Vous savez par expérience personnelle, et vous m’avez entendu le répéter fréquemment, pour vous prémunir contre le découragement, que la vie chrétienne consiste à commencer et recommencer chaque jour ; et vous constatez dans votre cœur, comme moi dans le mien, que nous avons besoin de lutter avec constance. Lorsque vous vous examinez, vous avez dû observer (cela m’arrive aussi à moi ; pardonnez-moi de faire ces références à ma personne, mais tout en vous parlant je pense avec le Seigneur aux besoins de mon âme) que vous subissez de petits échecs répétés ; et vous avez parfois l’impression qu’ils sont gigantesques, parce qu’ils révèlent un manque évident d’amour, de don de soi, d’esprit de sacrifice, de délicatesse. Entretenez en vous des désirs de réparation, et ceci avec une contrition sincère, mais ne perdez surtout pas la paix.

 

Au début des années quarante, j’allais souvent dans la région de Valence. Je n’avais alors aucuns moyens humains et je priais avec ceux qui, comme vous maintenant, se réunissaient avec le pauvre prêtre que je suis, tout bonnement o nous pouvions, certains soirs sur une plage solitaire. Comme les premiers amis du Maître, tu t’en souviens ? Saint Luc écrit qu’en sortant de Tyr avec Paul, en direction de Jérusalem, nous marchions escortés de tous, y compris femmes et enfants.

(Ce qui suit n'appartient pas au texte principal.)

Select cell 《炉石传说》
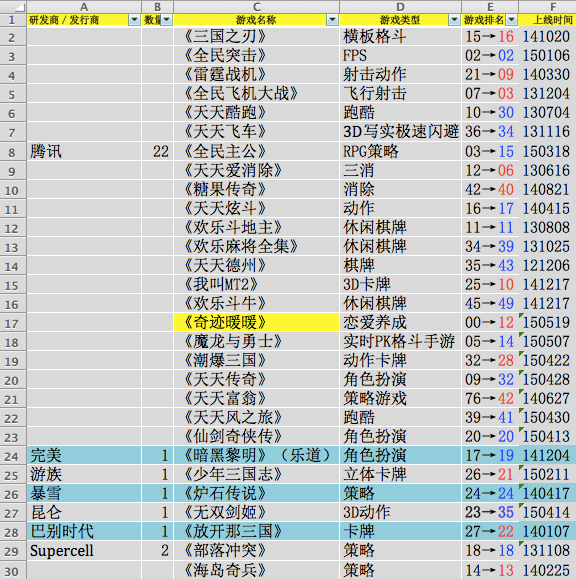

Hors de la ville, nous nous mîmes à genoux sur la grève pour prier.

 

Eh bien, un soir, en fin de journée, sous un merveilleux coucher de soleil, nous avons vu une barque s’approcher du rivage. Quelques hommes sautèrent à terre, tannes, solides comme des rocs, mouilles, le torse nu, tellement brûlés par la brise marine qu’ils semblaient en bronze. Ils se mirent à tirer de l’eau le filet rempli de poissons, brillants comme de l’argent, que leur barque traînait derrière elle. Ils allaient avec beaucoup d’entrain, les pieds enfoncés dans le sable, avec une énergie prodigieuse. Soudain un petit garçon arrive, très bronze lui aussi ; il s’approcha de la corde, la saisit de ses petites mains et se mit à tirer avec une maladresse évidente. Ces rudes pêcheurs, nullement raffinés, durent sentir leur cœur s’émouvoir et ils laissèrent le petit collaborer ; ils ne l’écartèrent pas, bien qu’il les gênât plutôt.

J’ai pensé à vous et à moi ; à vous que je ne connaissais pas encore, et à moi ; à nous qui tirons la corde chaque jour, dans tant de domaines. Si nous nous présentons à Dieu Notre Seigneur comme ce petit, convaincus de notre faiblesse, mais disposés à seconder ses desseins, nous atteindrons plus facilement notre but : nous traînerons jusqu’au rivage le filet débordant de fruits abondants, car le pouvoir de Dieu réussit là où nos forces échouent.